• Data supplied:
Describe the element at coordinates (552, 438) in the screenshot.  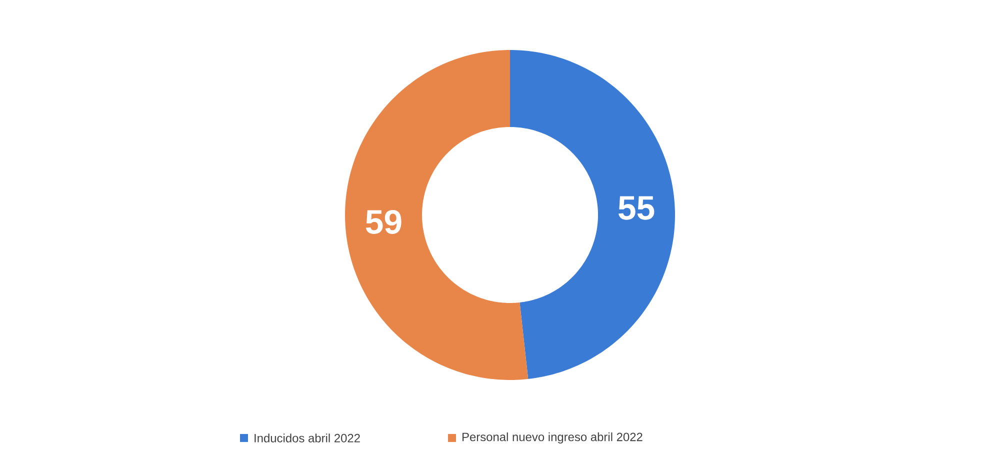
I see `legend-label: Personal nuevo ingreso abril 2022` at that location.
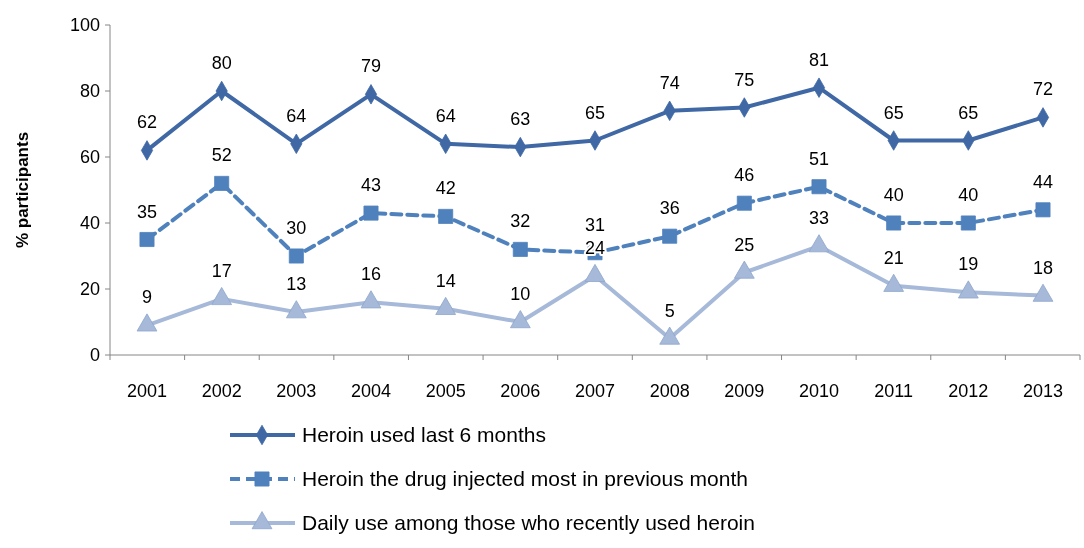 This screenshot has height=548, width=1084. Describe the element at coordinates (670, 391) in the screenshot. I see `x-tick-label: 2008` at that location.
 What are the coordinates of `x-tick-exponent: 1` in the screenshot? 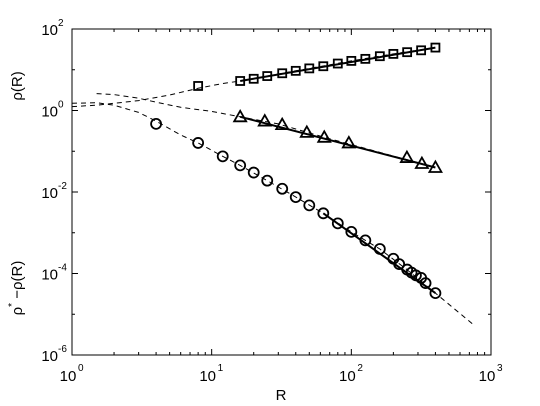 It's located at (221, 368).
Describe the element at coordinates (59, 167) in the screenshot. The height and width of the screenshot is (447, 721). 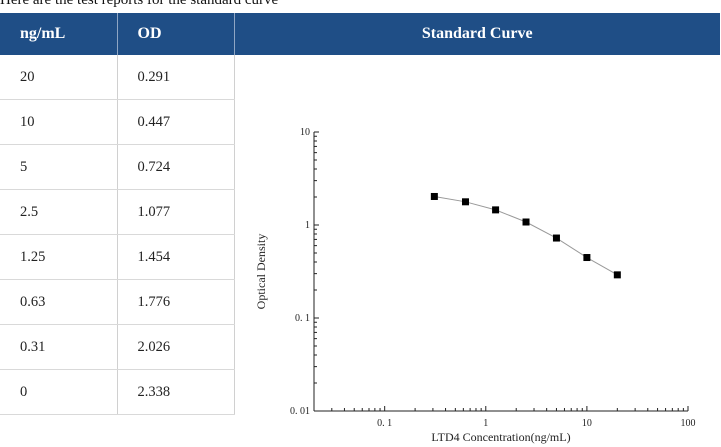
I see `cell-concentration: 5` at that location.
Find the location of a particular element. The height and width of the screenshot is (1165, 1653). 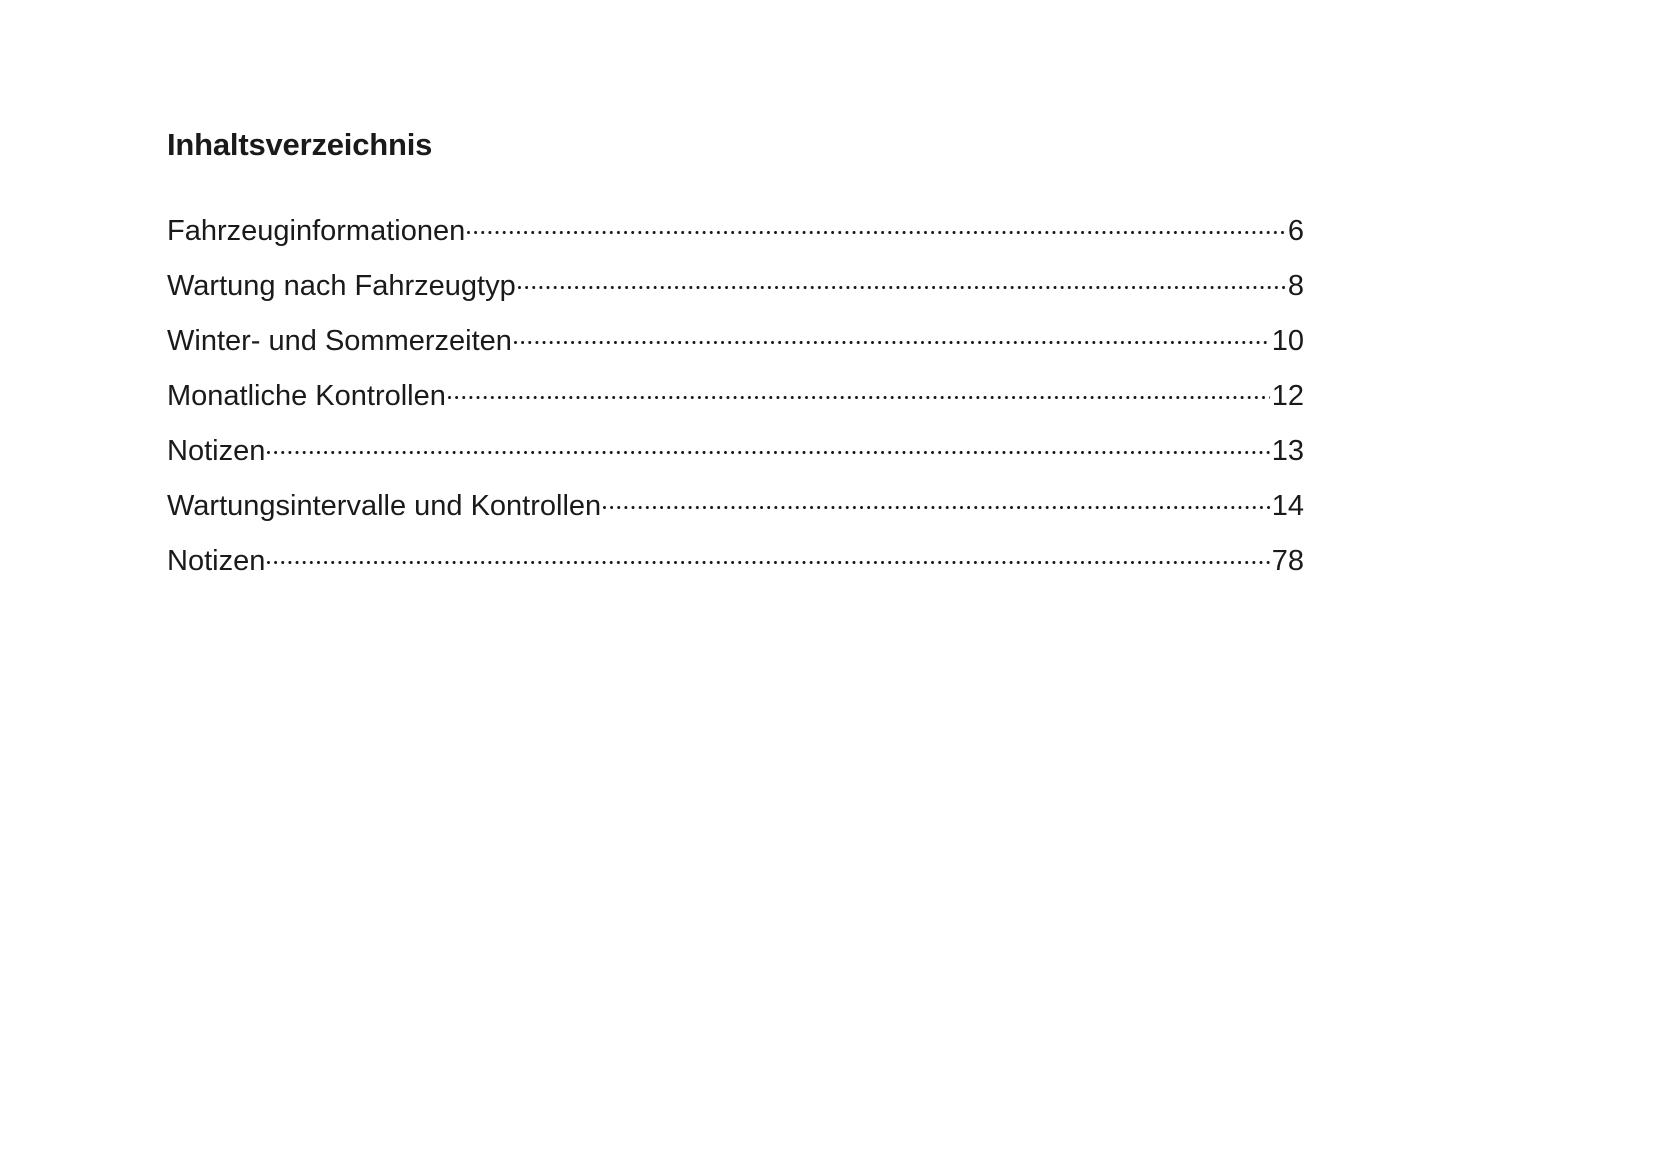

toc-entry-page-number: 12 is located at coordinates (1288, 396).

• What the task asks:
Rewrite the lines from the one containing "Describe the element at coordinates (59, 167)" through the last line, with that line and the last one included, replacing "screenshot" with "screen capture" and leaving everything else unchanged. Leave the pictures out of your answer.

• Worked solution:
Describe the element at coordinates (59, 167) in the screen capture. The height and width of the screen capture is (447, 721). 
I see `cell-concentration: 5` at that location.
Find the location of a particular element. The height and width of the screen capture is (1165, 1653). 

toc-entry-page-number: 12 is located at coordinates (1288, 396).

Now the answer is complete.